05/17/10 Beijing, China – Deep Do-Do Horizon
“Following the Gulf disaster…it will be a long time before any new permits are issued for drilling for oil in the Gulf…” said Rick Rule, at the Family Office get-together this weekend.
And this from Bloomberg:
Senators from California, Oregon and Washington introduced legislation to ban oil drilling off the West Coast amid mounting concern about the spill in the Gulf of Mexico.
“We believe that offshore oil drilling is simply not worth the risk,” Senator Dianne Feinstein, a Democrat of California, told reporters today in Washington.
The measure would amend the Outer Continental Shelf Lands Act to impose a permanent ban on drilling off the three states.
Offshore drilling was banned for decades after a 1969 spill about five miles off the Santa Barbara coast soaked California beaches in a 35-mile long oil slick.

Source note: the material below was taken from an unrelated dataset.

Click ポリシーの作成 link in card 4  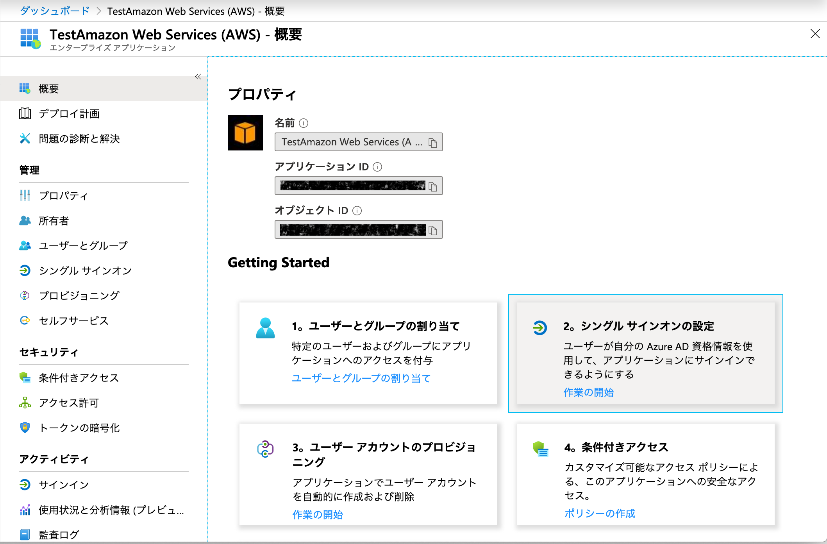(x=600, y=513)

In July 2008, then-President George W. Bush lifted the presidential moratorium. Congress allowed its own drilling ban to expire three months later.
“This oil spill could destroy the future of offshore drilling,” adds our Family Office researcher, Charles Delvalle. “More states will be allowed to decide whether they want drilling offshore or not. And Senators are trying to allow neighboring states to have a ‘veto’ over any one state’s offshore drilling decision.

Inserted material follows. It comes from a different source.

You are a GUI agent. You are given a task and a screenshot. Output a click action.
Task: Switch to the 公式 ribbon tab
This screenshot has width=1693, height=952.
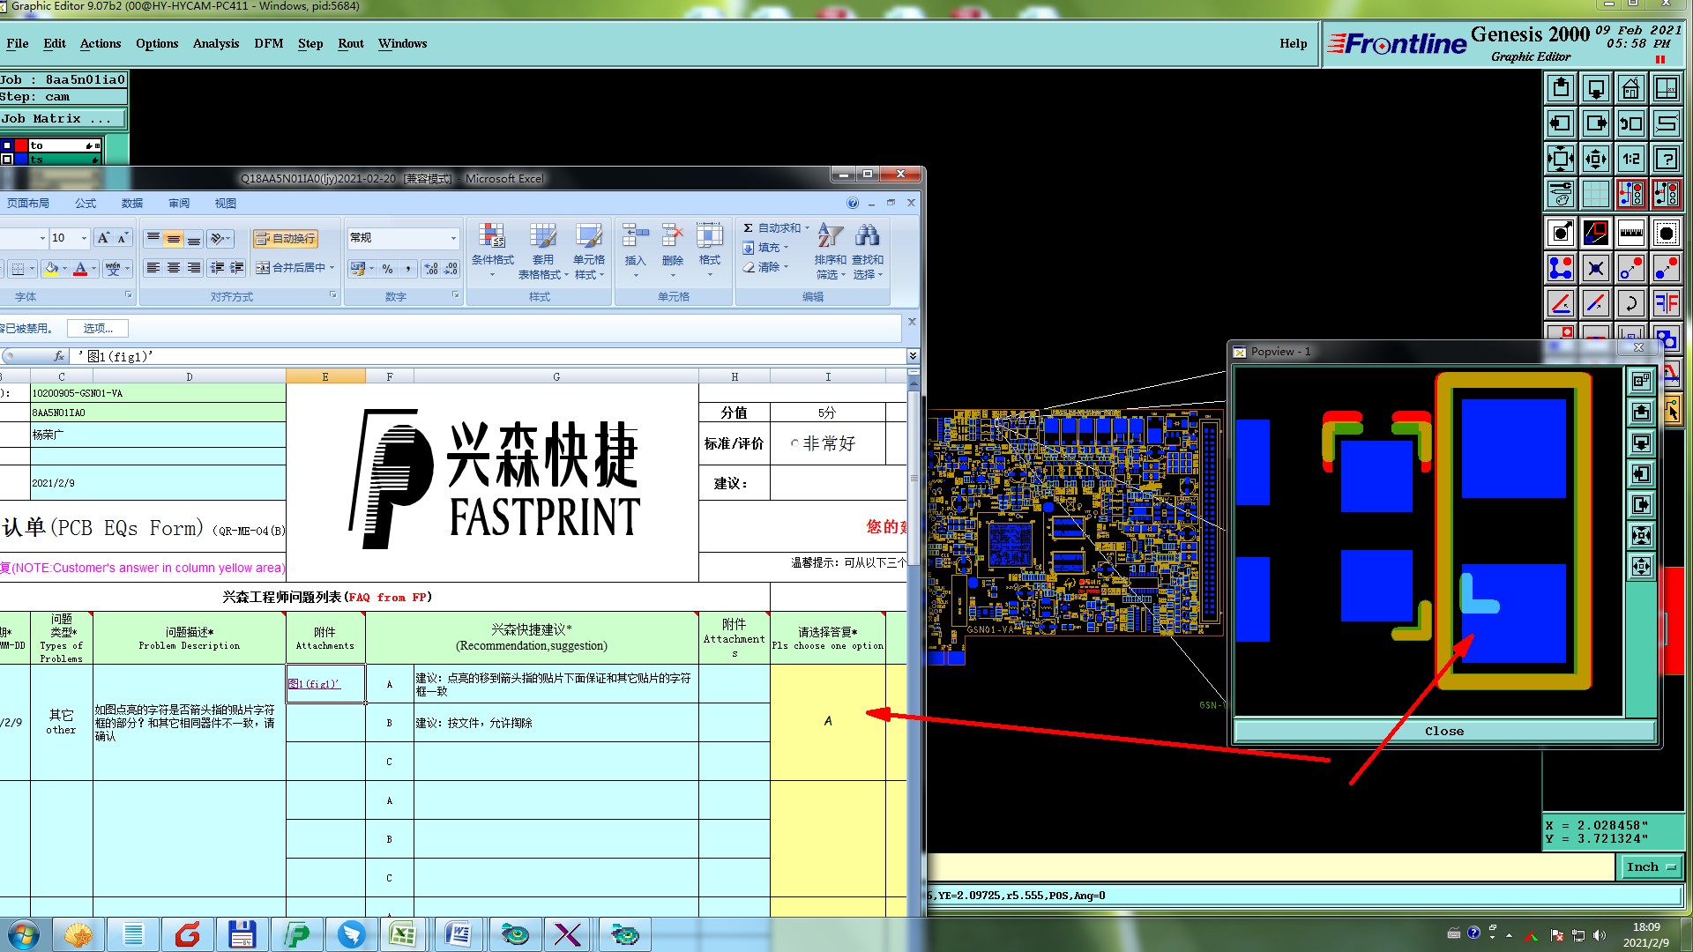point(86,204)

“So let’s say Florida wanted to put some offshore rigs up close to Georgia. If Georgia doesn’t want that rig up, it can ‘veto’ Florida’s decision.”
Daily Reckoning readers can see where this is going. Even if the oil were available beneath the sea, the oil industry is going to have more and more trouble bringing it to market.
Rick notes that even on dry land, the oil industry is facing disasters. A number of major exporters – Mexico, Iran, Venezuela and Peru – could take themselves out of the export business in the next few years, he says, thanks to their habit of using oil revenues for social/political purposes and failing to invest in additional capacity.
This is occurring as the number of cars – and the demand for energy – is exploding.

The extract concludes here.